Inconstitucionalidades formais, extrapolação de competência municipal e amplitude normativa sem delimitação objetiva fundamentam o veto total a Projeto de Lei que previa atendimento prioritário a esses profissionais em cartórios extrajudiciais, repartições públicas e concessionárias.
O ato do prefeito Cícero Lucena confirma que o município não pode impor, por lei local, rotinas operacionais a cartórios e empresas concessionárias. Serviços notariais e de registro são exercidos em caráter privado por delegação do Poder Público, com regime jurídico próprio definido pela legislação federal e supervisionado por instâncias como corregedorias de justiça e o Conselho Nacional de Justiça, o que afasta a possibilidade de padronização municipal de filas, triagens ou prioridades de atendimento.
No caso das concessionárias de serviços públicos, o texto vetado também avançava sobre esferas regulatórias diversas, sem delimitar com precisão quais serviços estariam sujeitos à regra. A abrangência genérica indicava interferência indevida na dinâmica contratual e regulatória dessas empresas, muitas vezes vinculadas a normas federais e estaduais, o que caracteriza vício de competência e fragilidade jurídica do projeto.

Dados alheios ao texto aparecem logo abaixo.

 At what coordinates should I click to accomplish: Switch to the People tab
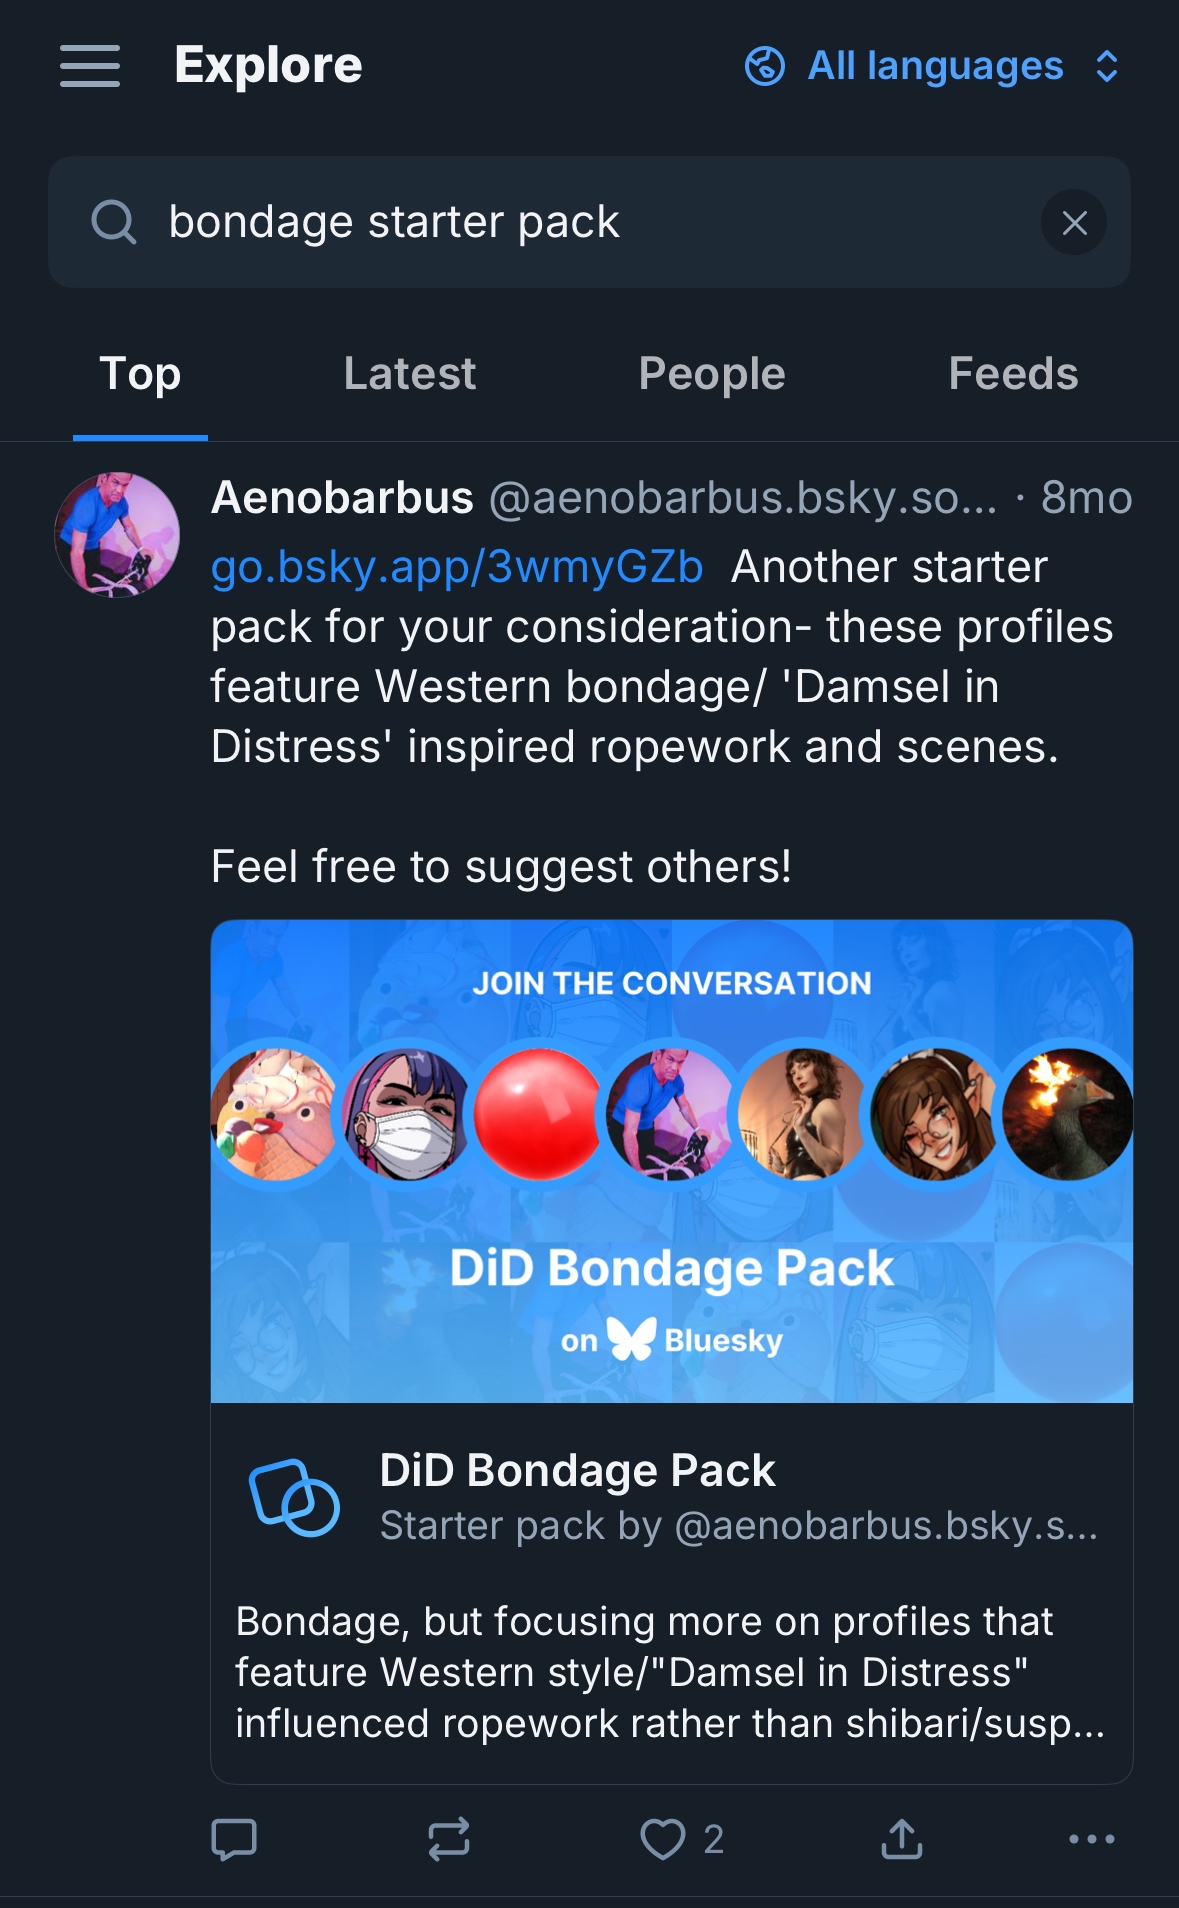(712, 375)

Privilégio corporativo injustificado
A criação de prioridade para uma categoria profissional, sem vínculo com critérios de vulnerabilidade social ou urgência pública, configura privilégio corporativo sem justificativa constitucional adequada, de forma desproporcional e inadequada, pois sob pretexto de celeridade, impõe prioridade genérica em locais heterogêneos sem delimitar o interesse público, prejudica o atendimento de terceiros, inclusive de usuários comuns e de prioridades já definidas em normas superiores (idosos, pessoas com deficiência, gestantes, lactantes, pessoas com crianças de colo etc.).
Ou seja, criaria uma “fila preferencial profissional” sem demonstração de que tal privilégio atenda finalidade pública indispensável. A decisão também afasta, de forma didática, a analogia com prerrogativas da advocacia. Embora a Constituição Federal reconheça o advogado como indispensável à administração da justiça, o múnus público é atrelado à instrumento de mandato procuratório e essa condição não garante prioridade ampla e irrestrita em atendimentos.
Ainda que o corretor de imóveis exerça atividade relevante na intermediação imobiliária, o seu regime jurídico-profissional não o equipara a agentes públicos, tampouco lhe confere, por si, legitimidade para agir em nome de terceiros em esfera pública ou regulatória, sem instrumento de mandato específico, lembra o veto que acompanhou parecer da procuradoria do município foi publicado na edição suplementar Nº 975/2026 do Diário Oficial do Município.
A CMJP já foi comunicada da decisão sobre o Projeto de Lei Ordinária nº 546/2025, cuja proposta foi apresentada, segundo o Creci-PB, a pedido do órgão, por meio do seu diretor de Integração Regional, Tarcísio Galdino ao vereador Edmilson Soares (in memorian).